Reduced density of the α4β2 nicotinic acetylcholine receptor (α4β2- nAChR) in the cortex and hippocampus of the human brain has been reported in aging and patients with neurodegenerative disease. This study assessed the pharmacokinetic behavior of ¹⁸F- (.)-JHU86428 (¹⁸F-XTRA), a new radiotracer for in vivo PET imaging of the α4β2-nAChR, particularly in extrathalamic regions of interest in which the α4β2-nAChR is less densely expressed than in thalamus. ¹⁸F-XTRA was also used to evaluate the α4β2-nAChR in the hippocampus in human aging.

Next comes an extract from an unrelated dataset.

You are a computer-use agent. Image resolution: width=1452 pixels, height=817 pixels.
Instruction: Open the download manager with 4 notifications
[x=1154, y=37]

Methods: Seventeen healthy nonsmoker adults (11 men, 6 women; age, 30-82 y) underwent PET neuroimaging over 90 or 180 min in a high-resolution research tomograph after bolus injection of ¹⁸F-XTRA. Methods to quantify binding of ¹⁸F-XTRA to the α4β2-nAChR in the human brain were compared, and the relationship between age and binding in the hippocampus was tested. Results: ¹⁸F-XTRA rapidly entered the brain, and time-activity curves peaked within 10 min after injection for extrathalamic regions and at approximately 70 min in the thalamus. The 2-tissue-compartment model (2TCM) predicted the regional time-activity curves better than the 1-tissue-compartment model, and total distribution volume (VT) was well identified by the 2TCM in all ROIs. VT values estimated using Logan analysis with metabolitecorrected arterial input were highly correlated with those from the 2TCM in all regions, and values from 90-min scan duration were on average within 5% of those values from 180 min of data. Parametric images of VT were consistent with the known distribution of the α4β2- nAChR across the brain. Finally, an inverse correlation between VT in the hippocampus and age was observed. Conclusion: Our results extend support for use of ¹⁸F-XTRA with 90 min of emission scanning in quantitative human neuroimaging of the extrathalamic α4β2- nAChR, including in studies of aging.